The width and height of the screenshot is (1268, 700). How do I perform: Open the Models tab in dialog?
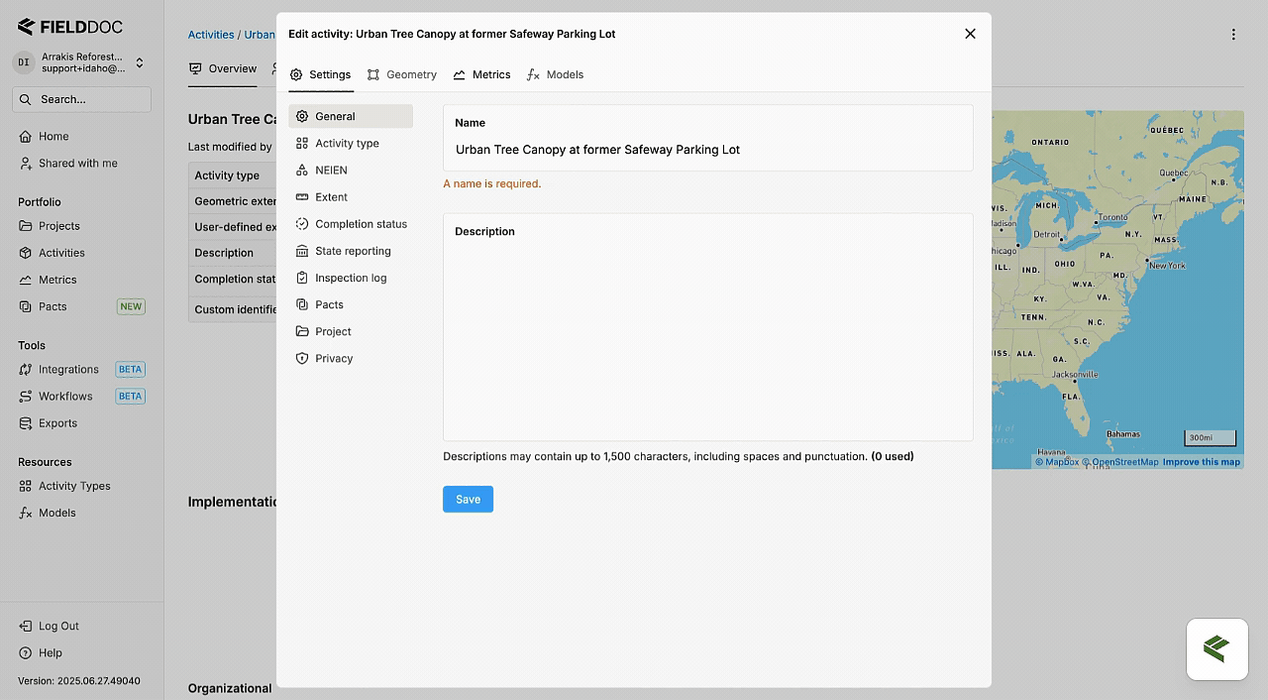pyautogui.click(x=555, y=75)
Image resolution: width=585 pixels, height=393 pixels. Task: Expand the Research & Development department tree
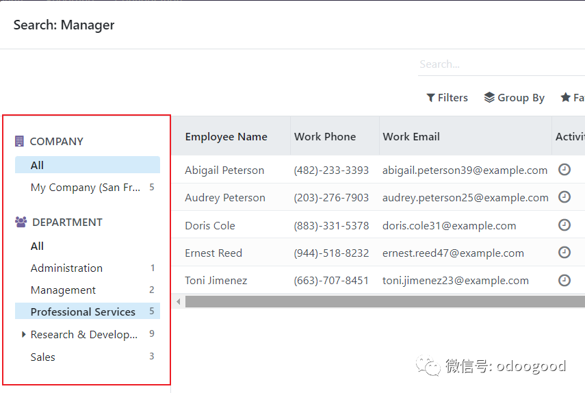(24, 335)
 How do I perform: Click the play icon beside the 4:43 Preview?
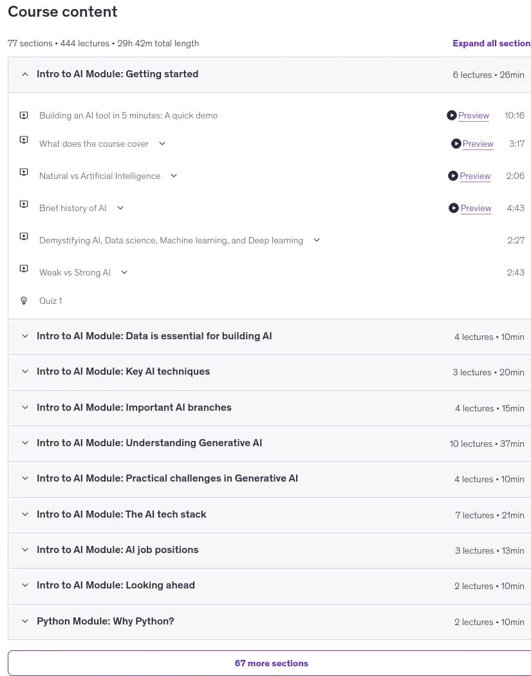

- **AIM OF THE EXERCISE**
Would you please print the entries once more, word for word, minus the pictures?

- **RESULT OF THE EXERCISE**
The width and height of the screenshot is (1268, 700). How do I perform: Open the Models tab in dialog?
pyautogui.click(x=555, y=75)
Image resolution: width=585 pixels, height=393 pixels. Task: Expand the Research & Development department tree
(24, 335)
 How do I perform: Click the play icon beside the 4:43 Preview?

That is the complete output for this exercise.